Önümüzdeki yakın süreçte Barzani’nin zaten yok hükmündeki referandumla kendinin soktuğu paradokstan Türkiye yönünde bir açılım yapması muhtemeldir. Türkiye’nin belirlediği şart ve kriterlere uyması halinde Barzani ile ilişkiler yeniden değerlendirilebilir. Aynı zamanda Barzani’nin gitmesi durumunda alternatifinin ne olacağı da çalışılmalıdır. Zira artık hem iç muhalefet hem diğer yerel aktörler ve bölgesel oyuncular nezdinde Barzani hiç olmadığı kadar zor bir durumdadır. Her geçen gün daha güçlü istifa çağrıları yapılmakta ve sosyo-politik çember Barzani için daha da daralmaktadır. Aslında bu durum IKYB’deki siyasi istikrarsızlıkla da birlikte değerlendirilmelidir. Zira her geçen gün derinleşen siyasi krizin bölgeyi yeni risklerle karşı karşıya bırakması olasıdır. Bu nedenle daha makro bir bakışla önümüzdeki süreçte IKYB ile kurulacak ilişkilerin şu an olduğu gibi başta PKK olmak üzere terörist unsurlarla mücadele, bölgedeki sosyal dengenin korunarak siyasal istikrarın tesis edilmesi ve ekonomik ilişkilerin geliştirilmesi ekseninde nasıl şekillendirileceği düşünülmelidir.

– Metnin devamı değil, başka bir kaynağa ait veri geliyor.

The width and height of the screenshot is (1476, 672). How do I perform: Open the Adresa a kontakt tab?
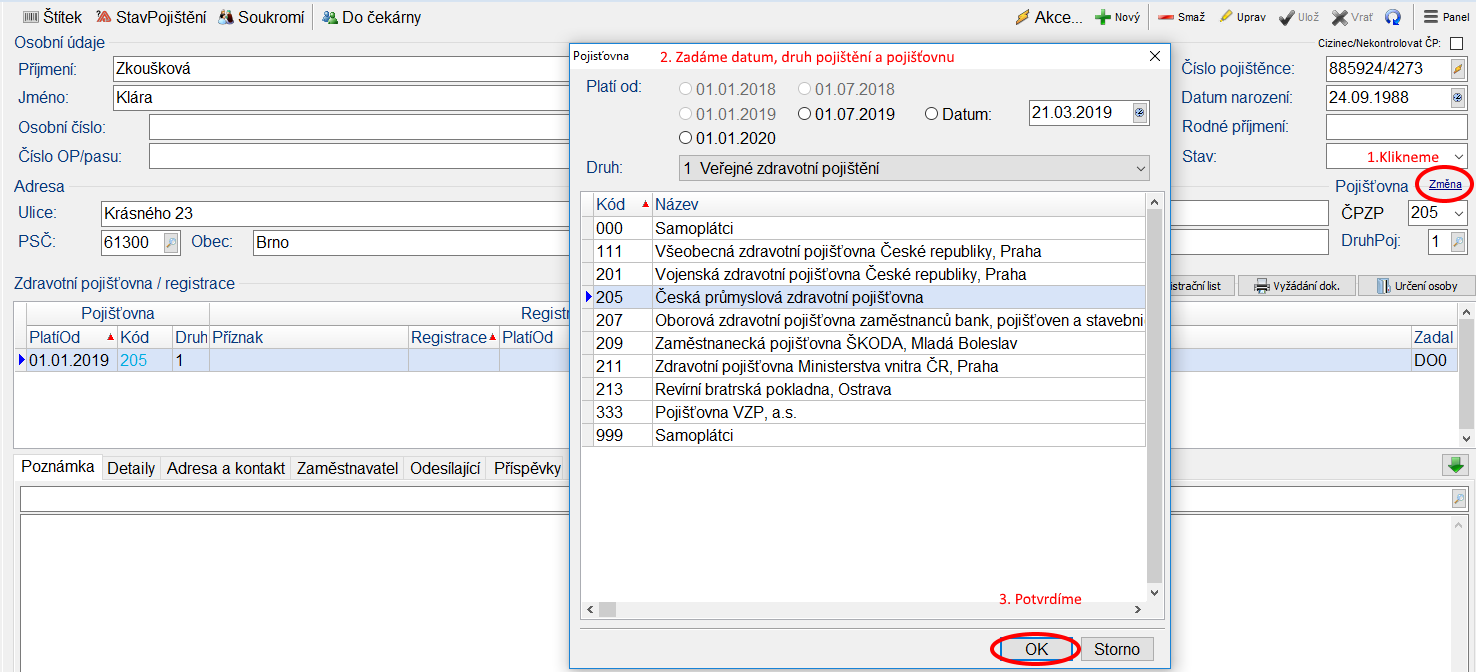pos(226,468)
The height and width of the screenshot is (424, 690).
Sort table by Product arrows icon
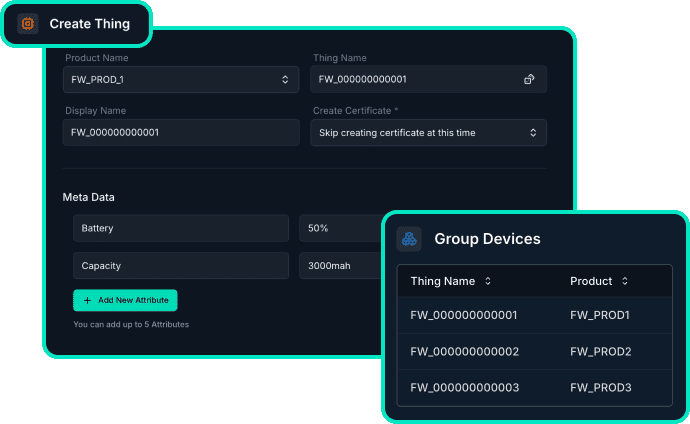point(625,281)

TÜRKMENLER ASKERİ UNSURLARDAN YOKSUN
Kuzey Irak özelinde orta ve uzun vadeli iki hususa daha değinmek isterim. Bunlardan birincisi Türkmenler’in geleceği ile ilgilidir. Yukarıda bölgedeki silahlı güçleri ve bunların politik uzantılarını anlattım. Ancak 3 milyon nüfusuyla Türkmen varlığından hiç bahsedemedim. Çünkü Türkmenler, politik gücü destekleyecek askeri unsurlardan yoksun. Türkmen çoğunluğun şimdi ve gelecekte bu durumdan kaynaklanan hassasiyetleri giderecek uzun vadeli planlama ve çalışmalara ihtiyaç vardır. Bu durum aynı zamanda Türkiye için de hayati öneme haizdir. Türkiye’nin Ortadoğu jeopolitiğinde etkili olabilmesinin en önemli bileşenlerinden biri bölgedeki sosyokültürel bağları bulunan unsurları alanda etkili aktörler haline getirmektir. Tıpkı ÖSO gibi. Söylenmesi gereken ikinci husus ise Türkiye’nin Jeopolitiğinden kaynaklanan geleceğe sari risklerin her zaman Türkiye için bir beka sorununa yol açabileceği dikkate alınarak alandaki askeri gücü destekleyecek teknolojik altyapının daha süratli geliştirilmesi gerekliliğidir. Bu kapsamda dışa bağımlılığın ortadan kaldırılması hayati önemdedir. Özellikle “Altay Tankı” süreci bütün teknik ve teknolojik argümanlarıyla hızlandırılmalı ve sonuçlandırılmalıdır. Orta ve yüksek irtifalı hava savunma sistemleri ile anti tank füzelerine karşı koruma sağlayacak askeri teknolojiye önem verilmeli, patlayıcıların tespit ve imhasını sağlayacak teknoloji geliştirilmesine devam edilmelidir. Tabii ki bu geçiş döneminde Hava Kuvvetleri’ndeki pilot ihtiyacının karşılanmasında yapıldığı gibi diğer kuvvetler ile Jandarma Genel Komutanlığı’nın uzman personel ihtiyacını ivedilikle karşılayacak yeni çözümlere ihtiyaç olduğu göz ardı edilmemelidir…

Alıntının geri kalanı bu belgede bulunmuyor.